TASK DATA:
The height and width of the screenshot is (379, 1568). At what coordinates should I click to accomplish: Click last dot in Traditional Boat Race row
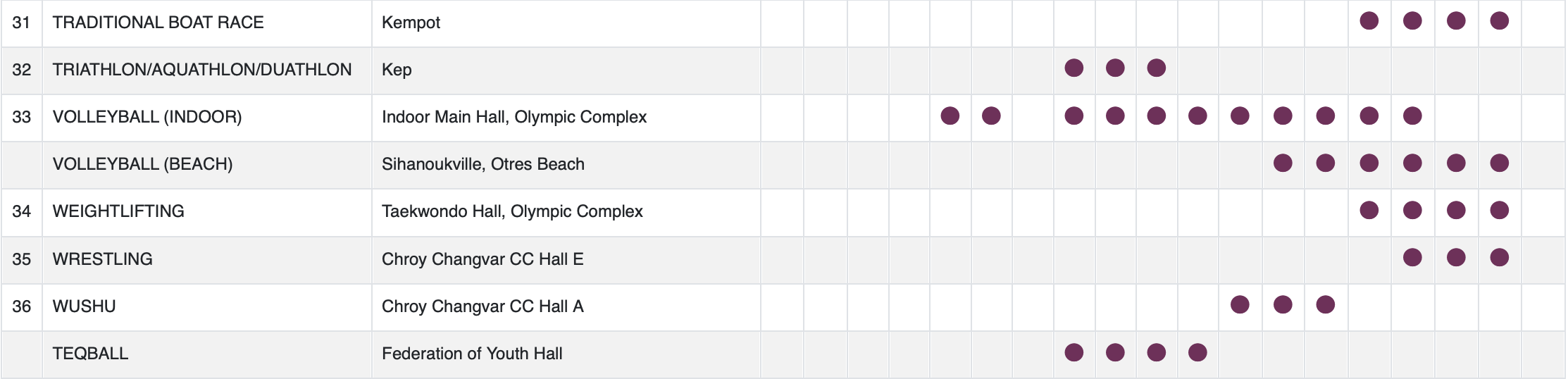click(x=1499, y=21)
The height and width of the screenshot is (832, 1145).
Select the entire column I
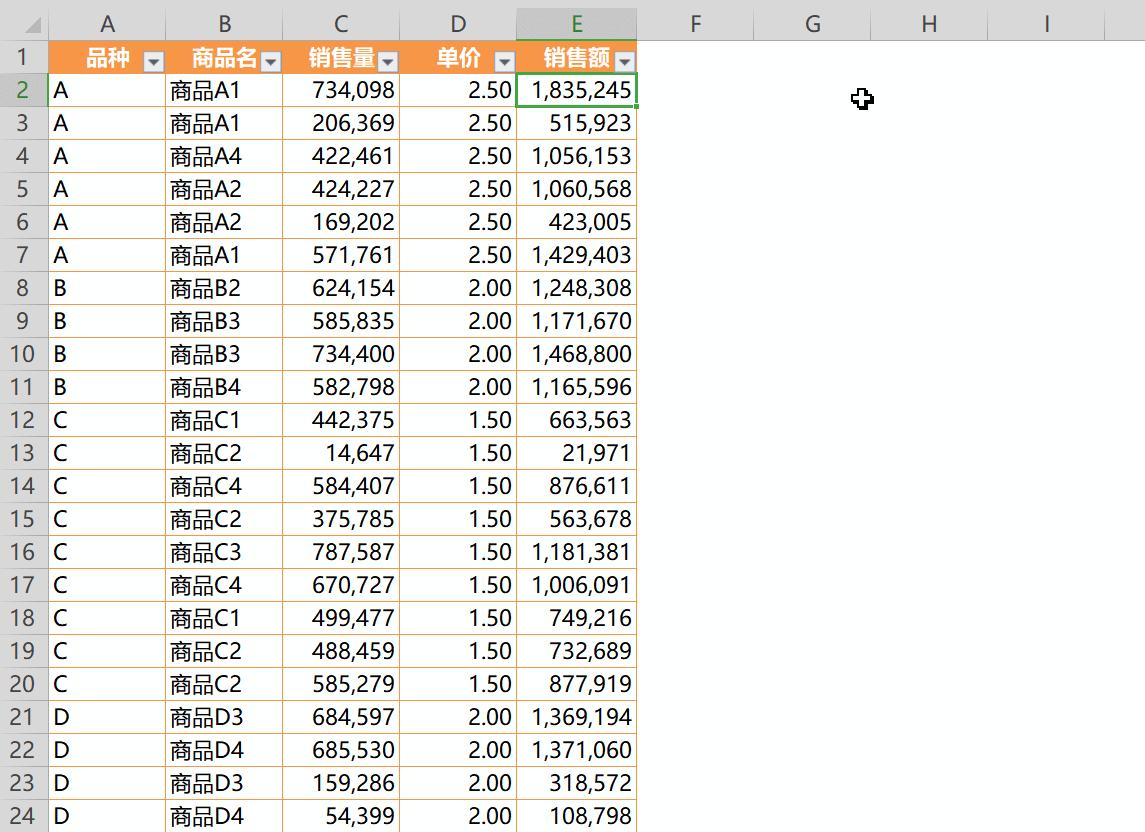click(1046, 24)

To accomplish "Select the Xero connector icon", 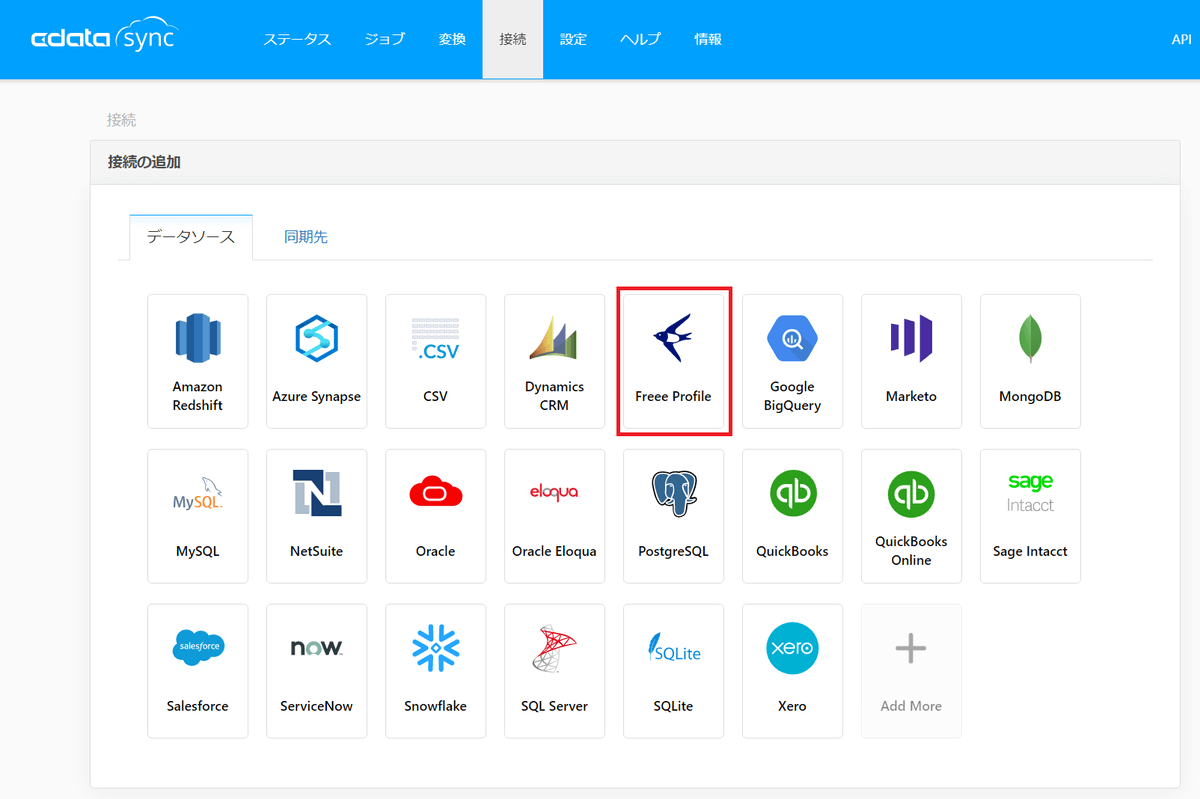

AIM OF THE EXERCISE: Every line from the one containing "The height and width of the screenshot is (832, 1145)." to the final line of the records must be transcribed exactly, both ends included, with the pictures left out.

ANSWER SECTION:
The height and width of the screenshot is (832, 1145).
Select the entire column I
click(1046, 24)

To accomplish "Select the Xero connector icon", 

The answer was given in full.